Phosphatidylinositol-4,5-Bisphosphate 3-Kinase Catalytic Subunit Gamma (Pik3cg), Ras-Related C3 Botulinum Toxin Substrate 2 (Rac2), and Tgf receptor 1/2. Aberrant expression of Rac2 has been reported in the pathogenesis of childhood pre-B-cell acute lymphoblastic leukemia in a mouse model ⁶⁶ . Enhanced Tgffi signaling following brain injury has been shown to alter immune function in brain pericytes by attenuating the expression of several chemokines and adhesion molecules. miR-mRNA pairing analysis also revealed several miR gene targets involved in Neuroinflammation, Complement System, cAMP-mediated signaling, and G-Protein Coupled Receptor (GPCR) Signaling. Many complement proteins, including components of Clq, are important mediators of inflammatory response in several neurodegenerative disorders such as AD, Parkinson's disease, Huntington's disease and Prion diseases. Altered cAMP-mediated signaling has been shown in many neurodegenerative diseases. Many components of this pathway including cAMP, protein kinase, PKA and cyclic AMP response element-binding protein (Creb) are implicated in Tau phosphorylation and neurofibrillary tangles as well as cognitive decline in AD. Studies have explored the involvement of GPCRs in the progression of AD. Mechanisms involved in the regulation of expression, degradation and trafficking of BACEl, a key enzyme in AD pathogenesis, by GPCRs have provided insights into the pathophysiology of AD as well as development of potential therapeutic modalities.

MiR142 is an evolutionary conserved pre-miR that encodes for two separate miRs, miR142-3p and miR142-5p. Both miRs are co-transcribed, and share many common targets. However, post- transcriptional regulation may account for their differential expression levels observed in our sequencing dataset (GSE106967). Several studies have delineated the role of miR142 in immune responses in multiple pathological conditions. We found that miR142 (-3p and -5p) induction occurs soon after Tau(P301L) OE triggered by CaMKIIcc-tTA, and it persists through later stages. Many cytokines and inflammation associated molecules have been characterized as direct or indirect targets of miR142, suggesting its quintessential role in inflammatory processes. miR142 alteration has also been associated with many pathological conditions, such as cardiomyopathy, atherosclerosis, osteoarthritis and chronic fibrosis. A recent study highlighted the role of miR142 in multiple sclerosis (MS), a neurodegenerative disease characterized by immune system dysfunction.

Here, we provide experimental evidence that neuronal miR142-OE in wildtype brains upregulates expression of many inflammatory genes accompanied by an increase of microglia and reactive astrocytes.

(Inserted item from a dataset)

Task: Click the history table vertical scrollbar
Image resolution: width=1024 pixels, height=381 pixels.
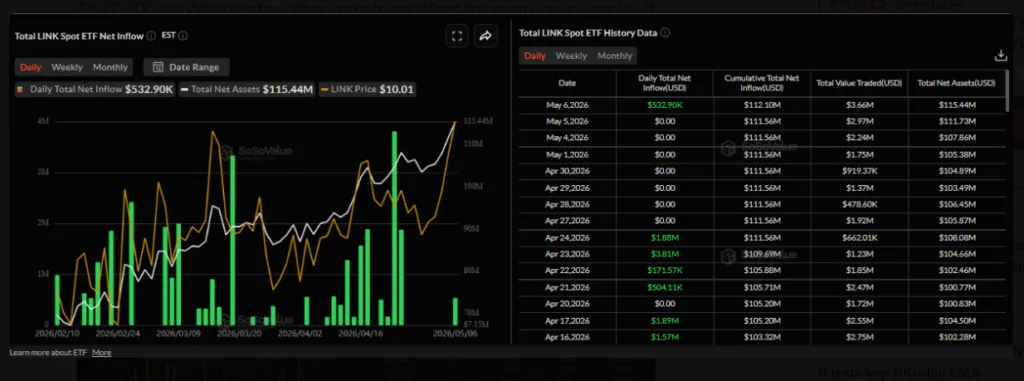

The miR-mediated modulation of a cohort of genes that lie upstream of signaling pathways, may lead to robust effects even with subtle changes in miR expression. Similar effects were observed in our study, where modest miR142 overexpression in cortical neurons resulted in widespread transcriptome changes. Interestingly, both miR142 OE and Tau OE induced many genes involved in inflammation, including Gfap and Csfl. This was also manifested in the altered regulation at the level of gene networks and pathways. Both miR142-OE and Tau-OE induced Stat3 and Tnfr2 signaling pathways. In addition, disease functions involved in the migration of cell types implicated in inflammation, including macrophages were elevated. Thus, manipulating a single miR, such as miR142, can lead to profound changes in biological pathways contributing to neurodegeneration.

Therefore, this study shows that the early miR changes that can occur in tauopathies have pathological consequences.

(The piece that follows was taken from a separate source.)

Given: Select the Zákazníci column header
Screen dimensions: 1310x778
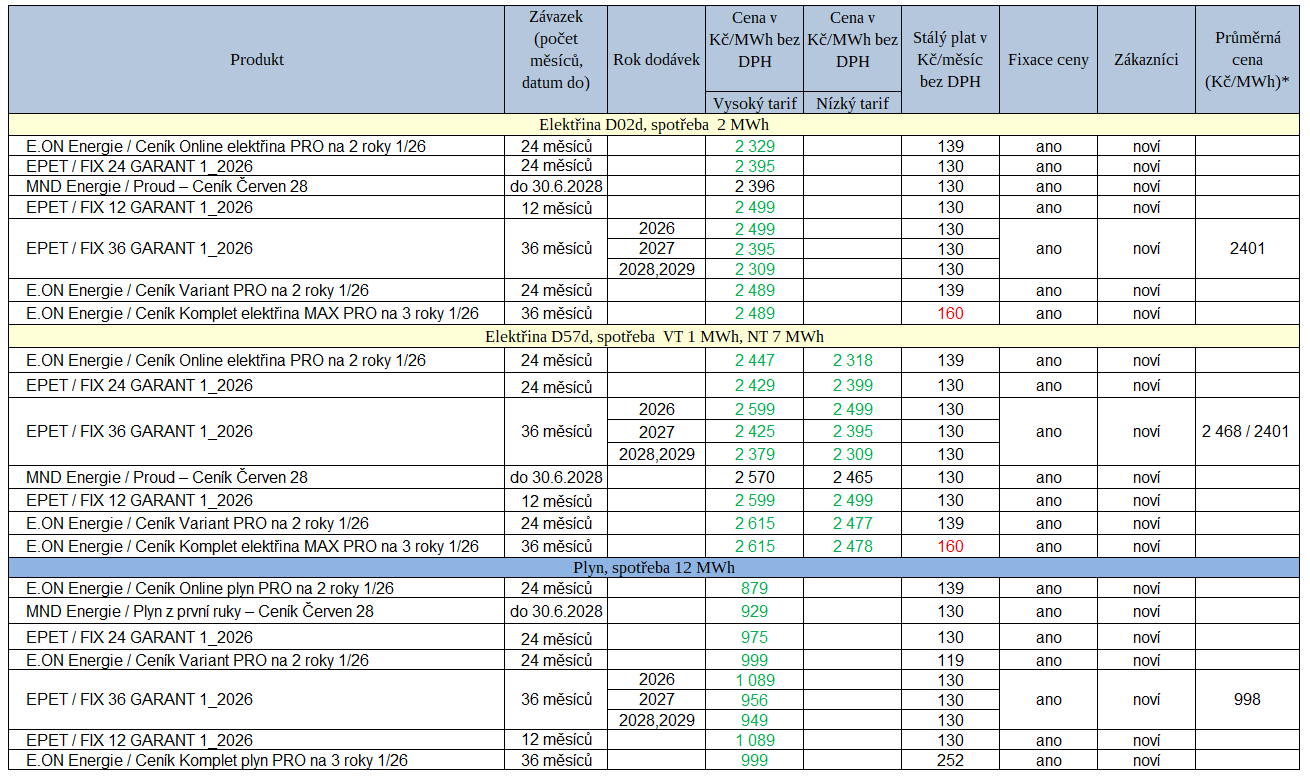Looking at the screenshot, I should pos(1146,60).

In summary, we found many canonical and disease associated pathways that are altered at the presymptomatic stage of tauopathy. Many of these pathways could be altered by miR-changes as revealed by pairing of predicted miR targets with RNAseq-validated mRNA changes. As proof-of-concept, we show that miR142-OE in cortical neurons is sufficient to trigger changes in many gene network pathways, including inflammation. Several of these pathways are also altered in presymptomatic stages of tauopathy in Tau animal model. Thus, our data provide strong support for the early miR changes triggered by Tau(P301L) expression and how these changes may impact the disease progression by altering several key biological pathways.